GRAMMAR? I hardly know her!

Where yr boy been lately?  Curled up with two new word-nerd treasures, that’s where.  Yes, thanks to the good people in the Points Reward department at Chase / VISA, I am today the proud owner of the latest (11th, Revised) Concise Oxford English Dictionary, in tasteful aurora-esque cover colors, in all its vocabularic immensity,

as well as the third edition of Bryan Garner’s witty, authoritative, never-at-all-pedantic Garner’s Modern American Usage.

This one was published in February of 2009; I first got wind of Garner from David Foster Wallace’s essay “Tense Present” (discussed earlier on this site).  Thanks to these two books, I will probably leave my apartment even less than usual this weekend.  But hey, in liber carnalis.
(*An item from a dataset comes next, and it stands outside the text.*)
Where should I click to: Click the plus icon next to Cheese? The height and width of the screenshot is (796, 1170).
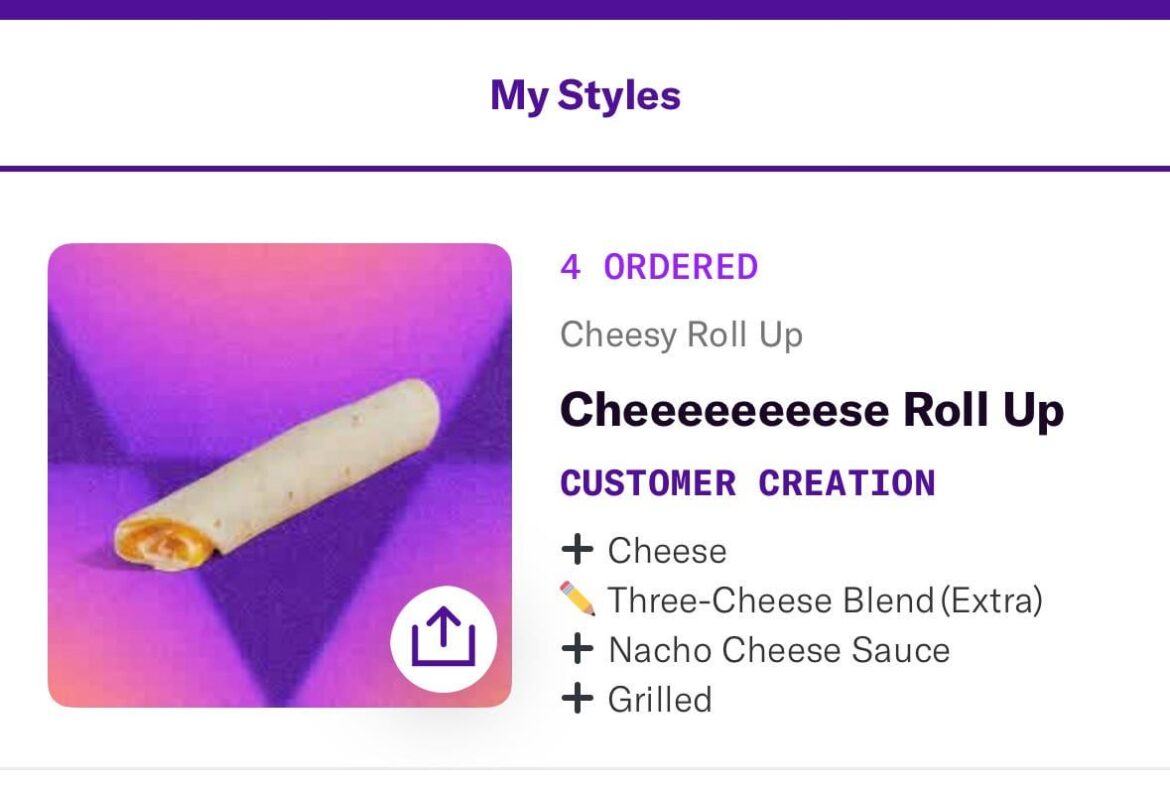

Seriously, though, if you write much for your job or hobby or sanity or whatever, consider getting both texts.  Dictionaries like Merriam-Webster’s are fine, but the OED remains the recognized standard when it comes to all things English.  Garner’s is likewise the best of its kind: it maintains a rational balance between descriptive and prescriptive approaches to grammar, is erudite without being stuffy and compact without sacrificing depth, and, most importantly, it is very funny in places.  If you write, you will use these books a lot.